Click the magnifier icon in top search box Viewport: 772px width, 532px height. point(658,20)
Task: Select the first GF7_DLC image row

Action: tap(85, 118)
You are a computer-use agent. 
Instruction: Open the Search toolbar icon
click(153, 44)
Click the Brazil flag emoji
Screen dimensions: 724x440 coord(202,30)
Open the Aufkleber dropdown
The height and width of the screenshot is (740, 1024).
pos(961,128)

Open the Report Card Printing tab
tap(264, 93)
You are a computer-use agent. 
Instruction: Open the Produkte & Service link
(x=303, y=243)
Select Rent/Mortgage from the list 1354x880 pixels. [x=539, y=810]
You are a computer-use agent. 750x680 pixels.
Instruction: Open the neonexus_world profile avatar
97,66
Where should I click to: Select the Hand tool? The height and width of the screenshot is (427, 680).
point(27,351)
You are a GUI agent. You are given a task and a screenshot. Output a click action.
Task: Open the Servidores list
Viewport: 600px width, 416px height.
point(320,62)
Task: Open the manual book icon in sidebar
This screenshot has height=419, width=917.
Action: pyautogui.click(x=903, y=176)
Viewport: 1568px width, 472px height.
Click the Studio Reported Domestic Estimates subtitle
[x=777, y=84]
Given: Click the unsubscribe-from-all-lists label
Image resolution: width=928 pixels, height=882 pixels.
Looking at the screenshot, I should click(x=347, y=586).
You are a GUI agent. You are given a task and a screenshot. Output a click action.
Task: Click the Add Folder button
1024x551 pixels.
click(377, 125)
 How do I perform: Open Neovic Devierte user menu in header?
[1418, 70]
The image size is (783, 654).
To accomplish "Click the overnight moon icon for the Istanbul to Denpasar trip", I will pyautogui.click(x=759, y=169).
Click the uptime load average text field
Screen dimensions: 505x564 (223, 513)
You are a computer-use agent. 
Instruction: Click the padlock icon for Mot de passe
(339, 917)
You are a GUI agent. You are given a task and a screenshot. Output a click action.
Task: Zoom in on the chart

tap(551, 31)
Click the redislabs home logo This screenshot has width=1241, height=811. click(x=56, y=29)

* Required action
Your answer should be the lines above from the one containing "Task: Open the manual book icon in sidebar" through the one containing "The image size is (783, 654).", copied exactly and with both ends kept.

* The completed task
Task: Open the manual book icon in sidebar
This screenshot has height=419, width=917.
Action: pyautogui.click(x=903, y=176)
Viewport: 1568px width, 472px height.
Click the Studio Reported Domestic Estimates subtitle
[x=777, y=84]
Given: Click the unsubscribe-from-all-lists label
Image resolution: width=928 pixels, height=882 pixels.
Looking at the screenshot, I should click(x=347, y=586).
You are a GUI agent. You are given a task and a screenshot. Output a click action.
Task: Click the Add Folder button
1024x551 pixels.
click(377, 125)
 How do I perform: Open Neovic Devierte user menu in header?
[1418, 70]
The image size is (783, 654).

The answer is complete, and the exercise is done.